─── DATASET CONTENT ───
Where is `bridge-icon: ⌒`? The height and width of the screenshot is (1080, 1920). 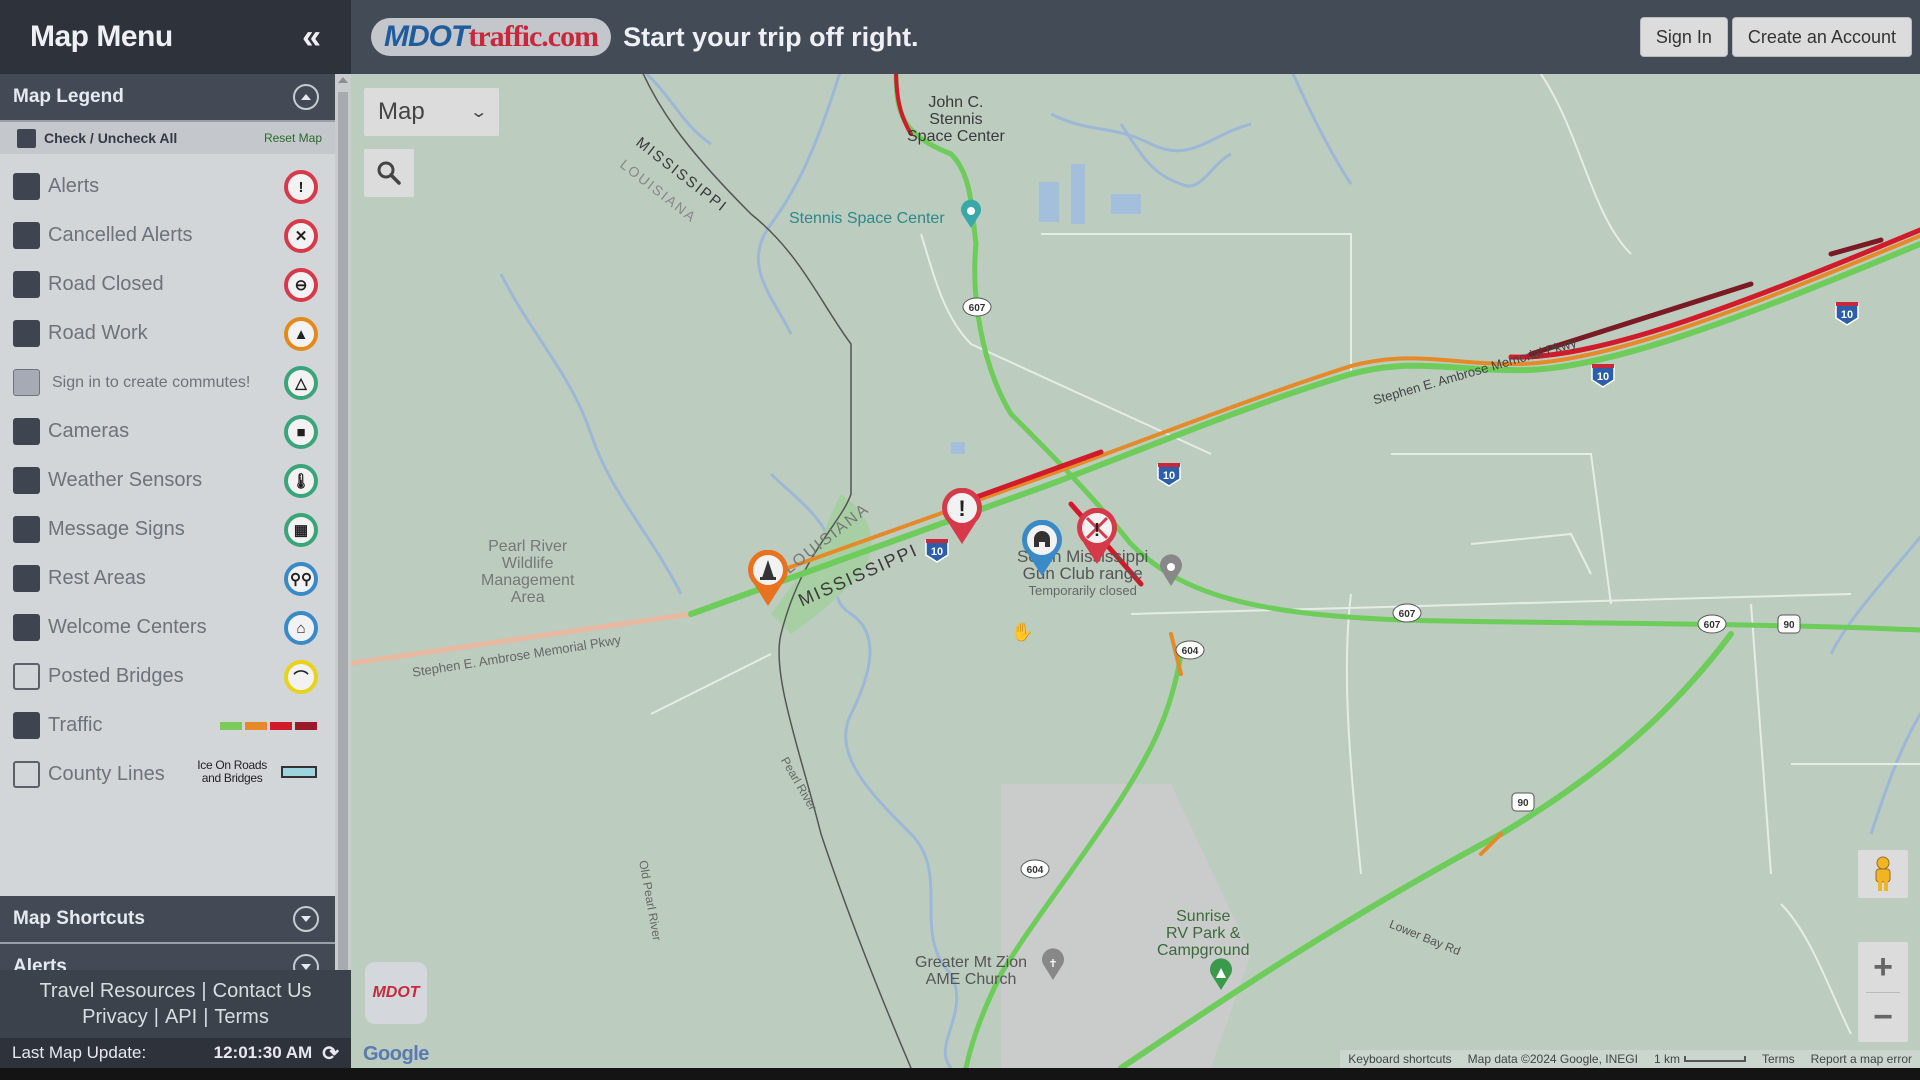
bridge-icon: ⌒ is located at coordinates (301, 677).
───
─── DATASET CONTENT ───
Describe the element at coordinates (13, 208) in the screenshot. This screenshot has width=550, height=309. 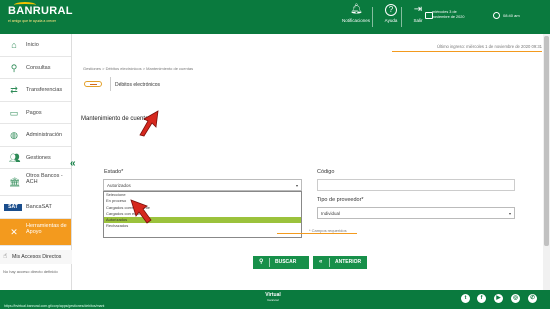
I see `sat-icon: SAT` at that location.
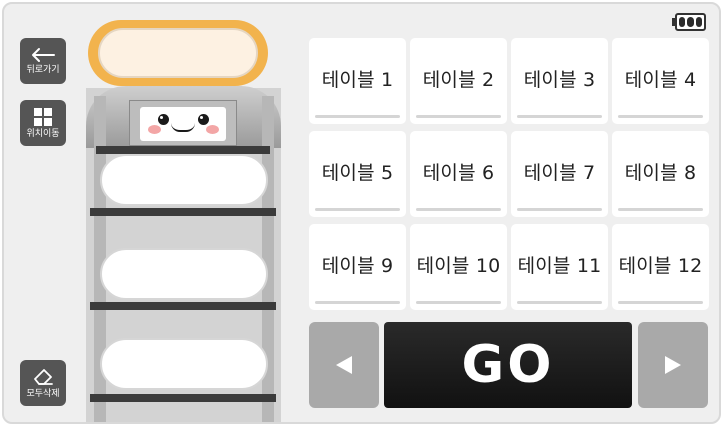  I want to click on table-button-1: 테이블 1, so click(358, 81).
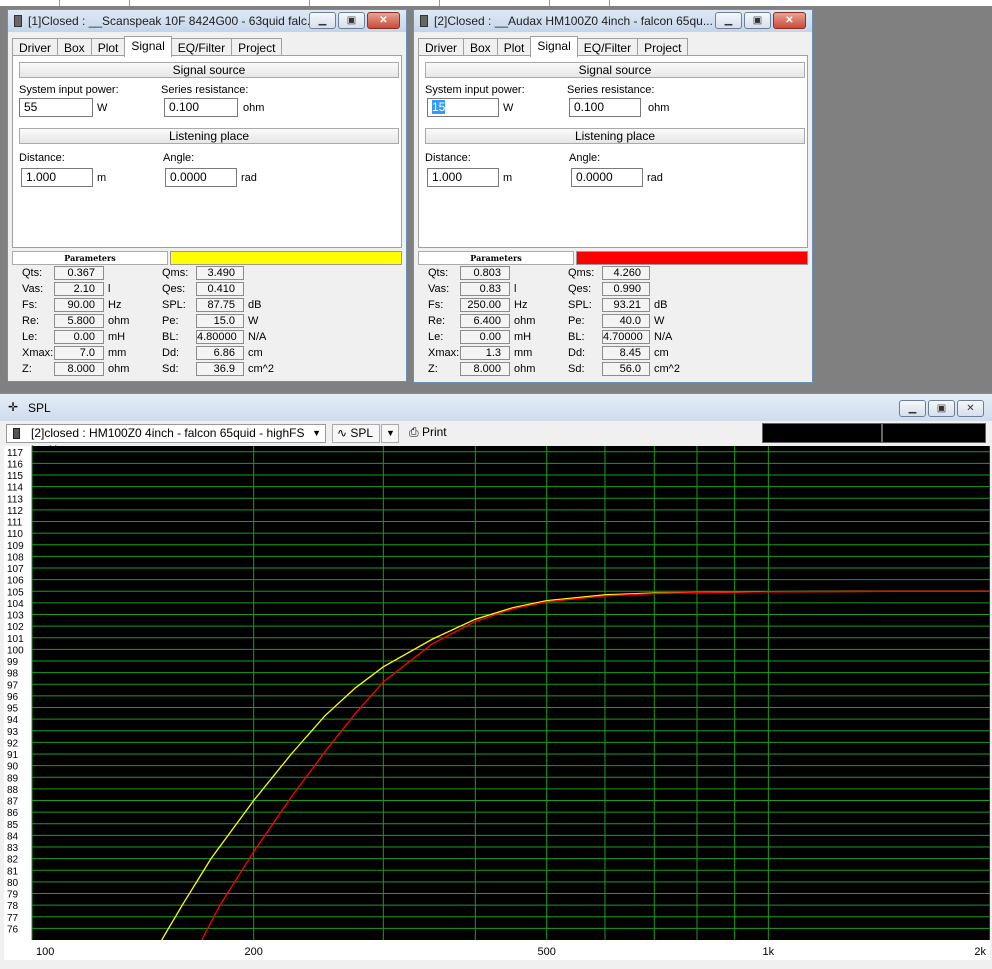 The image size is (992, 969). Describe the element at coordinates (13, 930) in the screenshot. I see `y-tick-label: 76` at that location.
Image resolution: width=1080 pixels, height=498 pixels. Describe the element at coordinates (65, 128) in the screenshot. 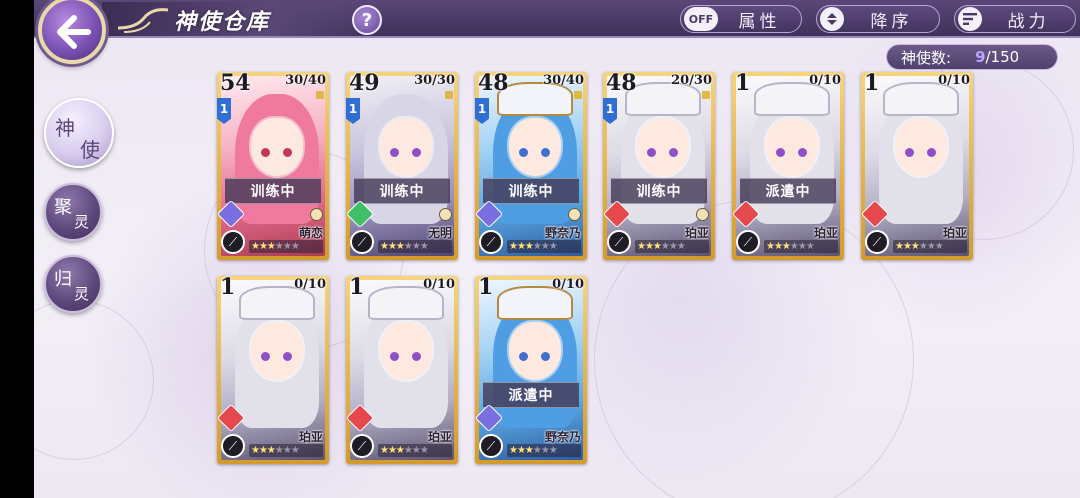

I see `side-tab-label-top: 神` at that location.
───
─── DATASET CONTENT ───
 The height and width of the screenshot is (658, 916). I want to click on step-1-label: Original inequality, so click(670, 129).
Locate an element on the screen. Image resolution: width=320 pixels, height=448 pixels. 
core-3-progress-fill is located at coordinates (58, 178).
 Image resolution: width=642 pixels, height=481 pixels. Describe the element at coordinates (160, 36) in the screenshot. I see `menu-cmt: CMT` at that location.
───
# TRY IT
From the listing above, rewrite everything from the line that contains "Describe the element at coordinates (13, 208)" down to the line that contains "The image size", changing "This screenshot has" to "The screenshot has" and keeping the rest unchanged. Give only those lines, and leave the pictures out.

# FINAL ANSWER
Describe the element at coordinates (13, 208) in the screenshot. The screenshot has width=550, height=309. 
I see `sat-icon: SAT` at that location.
  I want to click on table-button-1: 테이블 1, so click(358, 81).
 The image size is (992, 969). Describe the element at coordinates (13, 930) in the screenshot. I see `y-tick-label: 76` at that location.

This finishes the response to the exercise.